REQUIRED WORK
Please duplicate every one of the entries below, reproducing each line word for word.

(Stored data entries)

[Start of Attachment]

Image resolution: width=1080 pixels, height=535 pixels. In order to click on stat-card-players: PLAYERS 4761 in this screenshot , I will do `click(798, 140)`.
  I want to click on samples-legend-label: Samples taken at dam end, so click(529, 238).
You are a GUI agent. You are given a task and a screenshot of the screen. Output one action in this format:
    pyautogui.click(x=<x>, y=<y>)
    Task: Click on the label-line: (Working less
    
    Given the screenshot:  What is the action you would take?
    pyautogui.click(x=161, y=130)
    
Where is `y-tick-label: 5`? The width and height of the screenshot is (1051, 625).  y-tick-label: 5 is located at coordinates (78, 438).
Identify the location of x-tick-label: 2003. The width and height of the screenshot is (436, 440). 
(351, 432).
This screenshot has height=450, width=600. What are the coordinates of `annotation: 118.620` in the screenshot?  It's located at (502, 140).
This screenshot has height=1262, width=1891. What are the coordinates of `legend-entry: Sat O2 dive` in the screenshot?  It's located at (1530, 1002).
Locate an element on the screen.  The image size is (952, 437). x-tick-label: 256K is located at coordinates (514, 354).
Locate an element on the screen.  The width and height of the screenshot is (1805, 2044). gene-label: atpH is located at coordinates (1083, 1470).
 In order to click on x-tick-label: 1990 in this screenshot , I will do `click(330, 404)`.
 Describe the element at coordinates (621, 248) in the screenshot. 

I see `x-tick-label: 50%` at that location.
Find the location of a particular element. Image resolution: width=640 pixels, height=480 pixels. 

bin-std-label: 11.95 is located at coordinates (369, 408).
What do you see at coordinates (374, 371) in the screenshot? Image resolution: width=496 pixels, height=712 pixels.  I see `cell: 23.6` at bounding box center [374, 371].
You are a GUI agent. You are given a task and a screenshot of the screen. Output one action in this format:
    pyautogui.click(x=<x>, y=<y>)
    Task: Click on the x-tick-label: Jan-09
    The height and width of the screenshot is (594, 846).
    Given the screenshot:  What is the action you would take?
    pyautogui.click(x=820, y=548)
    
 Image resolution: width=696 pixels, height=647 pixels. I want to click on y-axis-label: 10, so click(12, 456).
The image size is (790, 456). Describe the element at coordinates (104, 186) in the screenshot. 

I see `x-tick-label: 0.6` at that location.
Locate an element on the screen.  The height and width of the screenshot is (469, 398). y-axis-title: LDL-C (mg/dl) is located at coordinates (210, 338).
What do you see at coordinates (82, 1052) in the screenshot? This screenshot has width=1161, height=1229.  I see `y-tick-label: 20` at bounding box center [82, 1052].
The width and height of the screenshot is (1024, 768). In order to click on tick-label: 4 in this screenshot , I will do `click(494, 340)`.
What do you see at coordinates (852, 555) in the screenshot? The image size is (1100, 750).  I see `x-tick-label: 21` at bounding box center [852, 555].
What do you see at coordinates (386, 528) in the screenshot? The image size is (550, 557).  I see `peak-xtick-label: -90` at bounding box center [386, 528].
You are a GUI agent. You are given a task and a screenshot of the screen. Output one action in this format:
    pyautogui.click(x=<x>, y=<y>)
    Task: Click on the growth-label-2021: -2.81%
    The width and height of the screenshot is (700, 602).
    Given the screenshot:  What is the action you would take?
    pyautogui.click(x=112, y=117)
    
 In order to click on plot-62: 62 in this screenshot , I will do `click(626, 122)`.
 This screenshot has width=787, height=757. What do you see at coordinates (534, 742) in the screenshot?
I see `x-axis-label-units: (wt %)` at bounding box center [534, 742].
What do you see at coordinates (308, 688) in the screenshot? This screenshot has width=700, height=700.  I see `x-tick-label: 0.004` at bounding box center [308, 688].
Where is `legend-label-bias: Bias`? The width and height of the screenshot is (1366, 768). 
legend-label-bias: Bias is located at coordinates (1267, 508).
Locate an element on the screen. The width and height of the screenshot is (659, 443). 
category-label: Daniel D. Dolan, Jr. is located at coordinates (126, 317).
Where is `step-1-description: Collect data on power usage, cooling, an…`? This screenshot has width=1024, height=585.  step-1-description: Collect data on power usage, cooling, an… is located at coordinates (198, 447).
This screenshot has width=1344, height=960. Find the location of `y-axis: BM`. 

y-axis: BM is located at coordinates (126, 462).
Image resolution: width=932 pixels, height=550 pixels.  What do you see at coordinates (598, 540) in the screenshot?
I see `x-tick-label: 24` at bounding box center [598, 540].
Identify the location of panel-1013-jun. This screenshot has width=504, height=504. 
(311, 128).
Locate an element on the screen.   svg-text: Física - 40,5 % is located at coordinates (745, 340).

[End of Attachment]

REPLY TO THE TASK
Image resolution: width=1080 pixels, height=535 pixels. In order to click on stat-card-players: PLAYERS 4761 in this screenshot , I will do `click(798, 140)`.
  I want to click on samples-legend-label: Samples taken at dam end, so click(529, 238).
You are a GUI agent. You are given a task and a screenshot of the screen. Output one action in this format:
    pyautogui.click(x=<x>, y=<y>)
    Task: Click on the label-line: (Working less
    
    Given the screenshot:  What is the action you would take?
    pyautogui.click(x=161, y=130)
    
Where is `y-tick-label: 5`? The width and height of the screenshot is (1051, 625).  y-tick-label: 5 is located at coordinates (78, 438).
Identify the location of x-tick-label: 2003. The width and height of the screenshot is (436, 440). 
(351, 432).
This screenshot has height=450, width=600. What are the coordinates of `annotation: 118.620` in the screenshot?  It's located at (502, 140).
This screenshot has height=1262, width=1891. What are the coordinates of `legend-entry: Sat O2 dive` in the screenshot?  It's located at (1530, 1002).
Locate an element on the screen.  The image size is (952, 437). x-tick-label: 256K is located at coordinates (514, 354).
Locate an element on the screen.  The width and height of the screenshot is (1805, 2044). gene-label: atpH is located at coordinates (1083, 1470).
 In order to click on x-tick-label: 1990 in this screenshot , I will do `click(330, 404)`.
 Describe the element at coordinates (621, 248) in the screenshot. 

I see `x-tick-label: 50%` at that location.
Find the location of a particular element. Image resolution: width=640 pixels, height=480 pixels. 

bin-std-label: 11.95 is located at coordinates (369, 408).
What do you see at coordinates (374, 371) in the screenshot? Image resolution: width=496 pixels, height=712 pixels.  I see `cell: 23.6` at bounding box center [374, 371].
You are a GUI agent. You are given a task and a screenshot of the screen. Output one action in this format:
    pyautogui.click(x=<x>, y=<y>)
    Task: Click on the x-tick-label: Jan-09
    The height and width of the screenshot is (594, 846).
    Given the screenshot:  What is the action you would take?
    pyautogui.click(x=820, y=548)
    
 Image resolution: width=696 pixels, height=647 pixels. I want to click on y-axis-label: 10, so click(12, 456).
The image size is (790, 456). Describe the element at coordinates (104, 186) in the screenshot. 

I see `x-tick-label: 0.6` at that location.
Locate an element on the screen.  The height and width of the screenshot is (469, 398). y-axis-title: LDL-C (mg/dl) is located at coordinates (210, 338).
What do you see at coordinates (82, 1052) in the screenshot? This screenshot has width=1161, height=1229.  I see `y-tick-label: 20` at bounding box center [82, 1052].
The width and height of the screenshot is (1024, 768). In order to click on tick-label: 4 in this screenshot , I will do `click(494, 340)`.
What do you see at coordinates (852, 555) in the screenshot? The image size is (1100, 750).  I see `x-tick-label: 21` at bounding box center [852, 555].
What do you see at coordinates (386, 528) in the screenshot? The image size is (550, 557).  I see `peak-xtick-label: -90` at bounding box center [386, 528].
You are a GUI agent. You are given a task and a screenshot of the screen. Output one action in this format:
    pyautogui.click(x=<x>, y=<y>)
    Task: Click on the growth-label-2021: -2.81%
    The width and height of the screenshot is (700, 602).
    Given the screenshot:  What is the action you would take?
    pyautogui.click(x=112, y=117)
    
 In order to click on plot-62: 62 in this screenshot , I will do `click(626, 122)`.
 This screenshot has width=787, height=757. What do you see at coordinates (534, 742) in the screenshot?
I see `x-axis-label-units: (wt %)` at bounding box center [534, 742].
What do you see at coordinates (308, 688) in the screenshot? This screenshot has width=700, height=700.  I see `x-tick-label: 0.004` at bounding box center [308, 688].
Where is `legend-label-bias: Bias`? The width and height of the screenshot is (1366, 768). 
legend-label-bias: Bias is located at coordinates (1267, 508).
Locate an element on the screen. The width and height of the screenshot is (659, 443). 
category-label: Daniel D. Dolan, Jr. is located at coordinates (126, 317).
Where is `step-1-description: Collect data on power usage, cooling, an…`? This screenshot has width=1024, height=585.  step-1-description: Collect data on power usage, cooling, an… is located at coordinates (198, 447).
This screenshot has width=1344, height=960. Find the location of `y-axis: BM`. 

y-axis: BM is located at coordinates (126, 462).
Image resolution: width=932 pixels, height=550 pixels.  What do you see at coordinates (598, 540) in the screenshot?
I see `x-tick-label: 24` at bounding box center [598, 540].
Identify the location of panel-1013-jun. This screenshot has width=504, height=504. 
(311, 128).
Locate an element on the screen.   svg-text: Física - 40,5 % is located at coordinates (745, 340).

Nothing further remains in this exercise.